----- EXCERPTED PASSAGE

As everyone knows, Japan is the mother of all gaming – Most of the biggest gaming companies; for example, Sony and Nintendo, hail from that country and most of the games they have produced are now part of gaming legend. Japan not only gave rise to definig console, but also to defining game genres, such as the rise of the rhythm game in Parappa the rapper and later, Dance dance revolution. Not to mention the Role Playing game – Japan still managing to release benchmark games for the international market.

Even in 3D gaming Japan has been at the forefront. Although first person shooter type games such as Halflife and Doom were due to American developers, Japan dominated the 3D isometric platformer market with titles such as Super Mario 64.

Anyway, let me get to the point, through my inane (and no doubt inaccurate) rambling. If Japan can create such beautiful masterpieces of games such as Final Fantasy, how come the anime game industry is dominated by dating sims and ero-games??

----------

## EXERCISES
1. Translate this sentence from the piece on Japanese gaming into Spanish: "Even in 3D gaming Japan has been at the forefront."
2. Name every game title mentioned in the piece on Japanese gaming.
3. Write a next paragraph for the piece on Japanese gaming that follows on from its final question.
The listing has nothing to do with these tasks.

----- DATASET EXTRACT

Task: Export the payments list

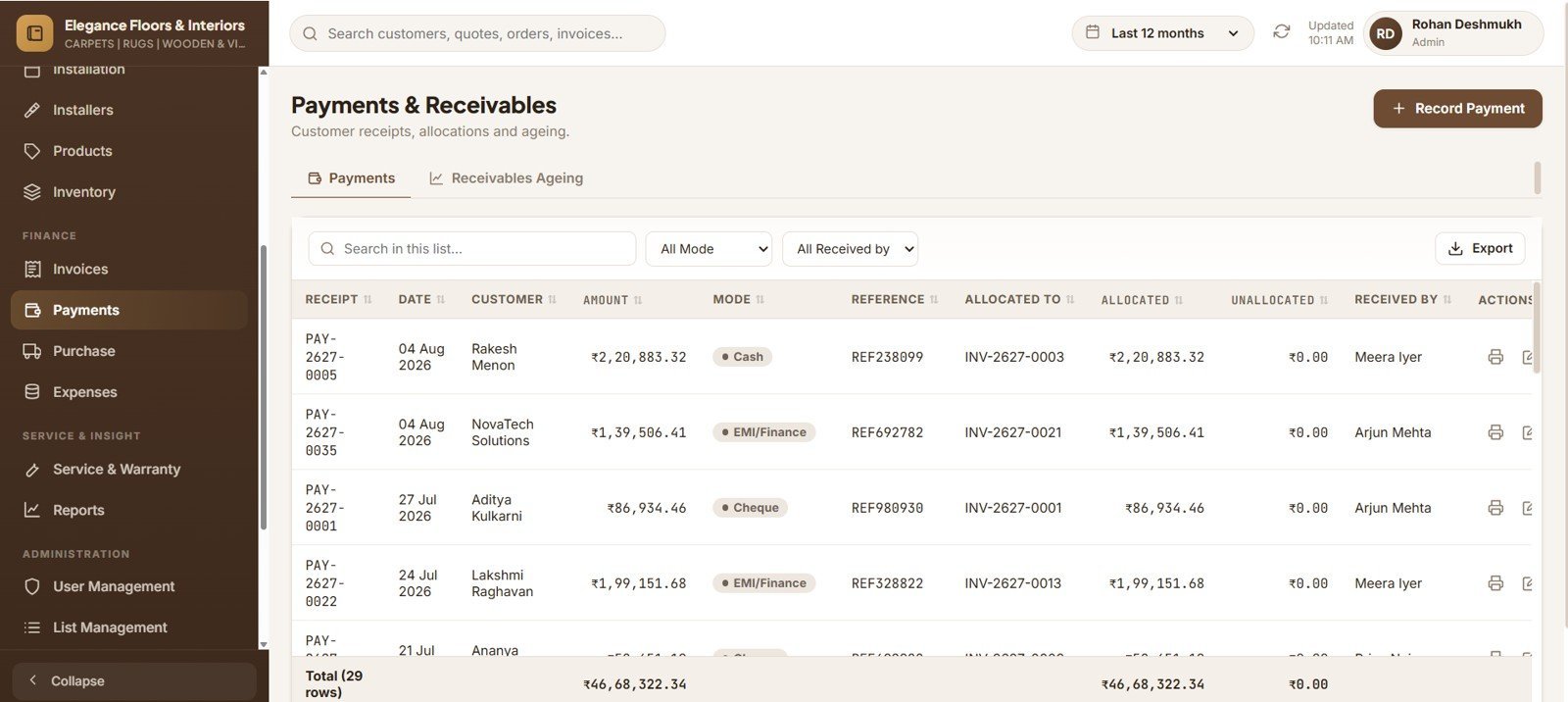Action: 1480,248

----------

## EXPECTED ANSWERS
1. Incluso en los videojuegos en 3D, Japón ha estado a la vanguardia.

2. Parappa the rapper, Dance dance revolution, Halflife, Doom, Super Mario 64, Final Fantasy

3.
Surely fans of anime are, if anything as likely to want to play as their favourite anime character in a 3D platformer, or RPG, for example, rather than a plain old visual novel, with very little actual gameplay – You might as well start releasing more manga ^_^. I know that the number one explanation for this is that “3D platformers and RPGs cost so much more to make than a dating sim with no moving pictures and text only”, and up till recently, I fully supported that view.

However, reading the blog of the Negima game changed my mind.

The Negima project is undoubtedly backed by huge amounts of money. Akamatsu is probably one of the most famous mangaka, not only in Japan, but all over the world, therefore the money backing this project must be stupendous. However, the second Negima game just takes the biscuit. If you have enough money to make a lame mini-game based fanservice beach game in 3D, then surely you have enough money to make a full 3D adventure? Even a short one would satisfy me. Or even a 3D battle game of some variety – I’m sure that wouldn’t have taken much development.

This rant comes even fuller force after reading about the doujin group (Tasogare Frontier and 07th Expansion) who produced the visual novel for Higurashi no naku koro ni (The anime of which I am greatly enjoying at the moment). As I read about recently, the same circle has recently released a demo for Higurashi daybreak.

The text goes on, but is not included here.